6. Significance of Fever for Cancer and Infectious Disease: Potential Utility of CV Extract

Fever is caused by the immune contact with PAMPs that is sensed by TLRs. The existence of a large number of TLRs enables the innate immune system to detect various PAMPs, including those of bacterial and viral origin. Stimulation of TLRs by PAMPs induces activation of signal transduction cascades. This cascade leads to translocation of NF-κB to the nucleus and activation of interferon regulatory factors 3/7 (IRF3/7) and/or activator AP-1, which cooperate to induce transcription of various cytokines including IFNs (IFNα/β) to counteract infections [159,160]. Thus, fever is not only an increase in body temperature, it is a mechanism that triggers production of many factors that are involved in immune response against many dangers, including viruses and cancer cells.
Fever is one of the main presenting symptoms of COVID-19 [161], but little public attention has been given to it as a defense mechanism.

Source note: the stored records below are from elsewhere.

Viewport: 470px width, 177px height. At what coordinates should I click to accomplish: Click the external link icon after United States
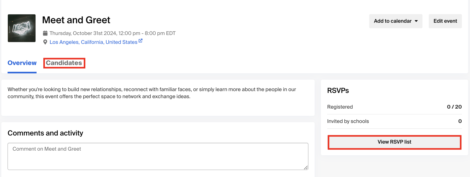point(140,41)
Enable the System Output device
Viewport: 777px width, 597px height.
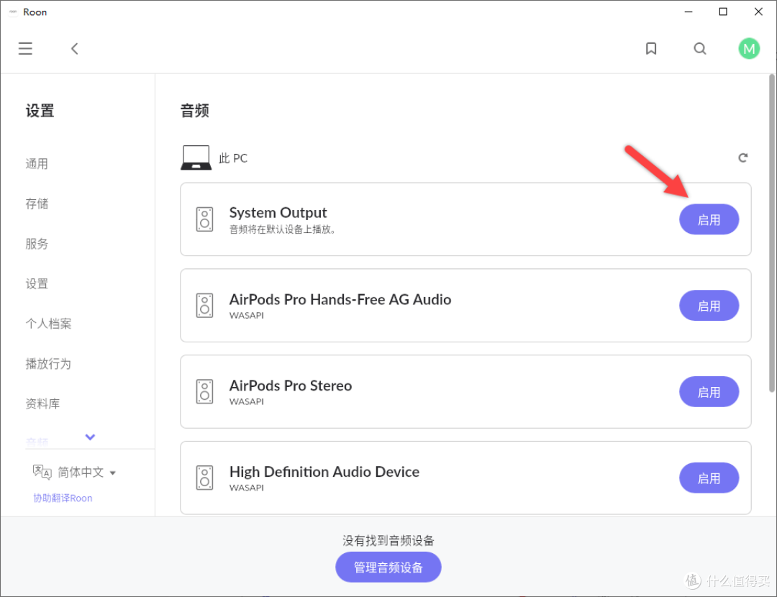click(709, 219)
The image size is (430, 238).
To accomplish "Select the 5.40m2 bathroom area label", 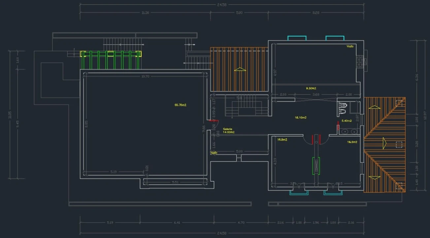I will pyautogui.click(x=347, y=121).
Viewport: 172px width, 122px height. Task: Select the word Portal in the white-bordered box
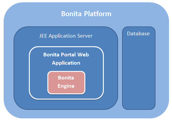[x=68, y=55]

This issue was addressed in a review paper highlighting that using non-steroidal anti-inflammatory drugs (NSAIDs) to inhibit SARS-CoV-2 fever in the early stages of infection may contribute to worse outcome [162]. Since fever is a well-recognized immunostimulant, numerous reports on infections show improved survival in organisms that develop fever [161,163]. This effect is a result of fever-triggered activation of the anti-viral response [164]. Additionally, a decrease in replication of various viruses [161], including SARS-CoV-2 [165,166], has been observed in febrile temperatures. Thus, an effectively functioning immune system utilizes fever during infections. Interestingly, cancer patients reveal a history of fewer fevers during infectious diseases than people without cancer [167]. It seems unfavorable for them, since it is known that high fever is inversely related to cancer incidence [168,169]. To date, it is not known what makes it impossible to generate fever in cancer patients in response to pyrogens. Therefore, it seems necessary to find agents that can restore the ability to induce fever in cancer patients.

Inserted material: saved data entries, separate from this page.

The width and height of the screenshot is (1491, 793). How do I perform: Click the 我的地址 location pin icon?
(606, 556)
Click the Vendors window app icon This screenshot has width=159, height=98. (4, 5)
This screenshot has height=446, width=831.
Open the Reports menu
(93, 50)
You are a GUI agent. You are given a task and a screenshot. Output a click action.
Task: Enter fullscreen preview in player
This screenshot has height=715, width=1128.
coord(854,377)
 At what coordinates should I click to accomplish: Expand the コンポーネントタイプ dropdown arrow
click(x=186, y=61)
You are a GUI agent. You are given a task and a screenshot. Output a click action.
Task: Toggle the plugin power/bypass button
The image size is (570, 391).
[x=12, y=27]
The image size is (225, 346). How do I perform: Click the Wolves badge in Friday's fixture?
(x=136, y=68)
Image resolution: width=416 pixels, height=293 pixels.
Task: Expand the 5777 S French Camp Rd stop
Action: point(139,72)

The analysis of CV-induced cytokines in animals showed an increase in the production of pro-inflammatory cytokines, such as IL-6, and TNF-α, typically involved in fever induction [170]. However, it has been found that CV extract alone (in a dose of 50–200 mg/kg) does not provoke fever, but induces a significant decrease in body temperature [171].
Different effects were observed in models of inflammation, when CV was administered together with endotoxin, such as LPS. Pre-injection of CV extract before LPS administration extended the duration of endotoxin fever in rats. This phenomenon was accompanied by a significant elevation of IL-6 level in plasma and pre-treatment of these rats with anti-IL-6 neutralizing antibody prevented this prolongation of endotoxin fever [170].

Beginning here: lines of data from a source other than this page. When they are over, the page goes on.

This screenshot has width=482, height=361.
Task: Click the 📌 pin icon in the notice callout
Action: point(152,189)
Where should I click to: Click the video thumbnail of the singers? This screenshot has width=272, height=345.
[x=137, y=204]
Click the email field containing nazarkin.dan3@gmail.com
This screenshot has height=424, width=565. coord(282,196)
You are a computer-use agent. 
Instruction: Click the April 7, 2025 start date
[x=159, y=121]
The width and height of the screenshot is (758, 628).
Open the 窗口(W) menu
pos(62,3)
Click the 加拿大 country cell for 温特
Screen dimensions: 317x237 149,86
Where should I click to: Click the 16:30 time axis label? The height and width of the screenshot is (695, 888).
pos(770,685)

If an organism is exposed to endotoxin several times, a phenomenon called endotoxin tolerance develops. In this state, a decrease in the expression of pro-inflammatory cytokines is observed. In agreement, it was demonstrated that PBMCs isolated from LPS-tolerant rats produced significantly less IL-6 than the cells isolated from control animals in response to LPS stimulation in vitro. Importantly, the injection of CV extract partially prevented endotoxin tolerance development, and therefore, febrile increase in body temperature accompanied with an increased level of IL-6 was observed [172].
Pawlikowska et al. investigated whether fever-range temperatures affect CV action. It has been found that blood-derived lymphocytes cultured in fever range-hyperthermia (39.5 °C) display remarkable decrease in cell proliferation induced by protein-bound polysaccharides isolated from CV extract. This effect corresponded to the downregulation of mRNA expression of pro-inflammatory cytokines, such as IL-1β and IL-6. Furthermore, expression of these cytokines was also downregulated compared to cells cultured at 37 °C and stimulated with CV extract alone. Interestingly, in the cells which underwent combined treatment compared to ones stimulated with CV extract alone, the mRNA of TNF-α was slightly increased [68].

7. Clinical Trials

Despite PSK produced by Kureha Chemicals (Iwaki, Japan) and PSP being introduced on the market [173] in Japan in 1977 and China in 1987 [29], its clinical use in Europe and USA is still not approved by the European Medicines Agency (EMA) and FDA. Furthermore, in addition to in vitro studies and those using animal models on the role of CV administration during cancer and infectious diseases, only few clinical trials were performed or are ongoing.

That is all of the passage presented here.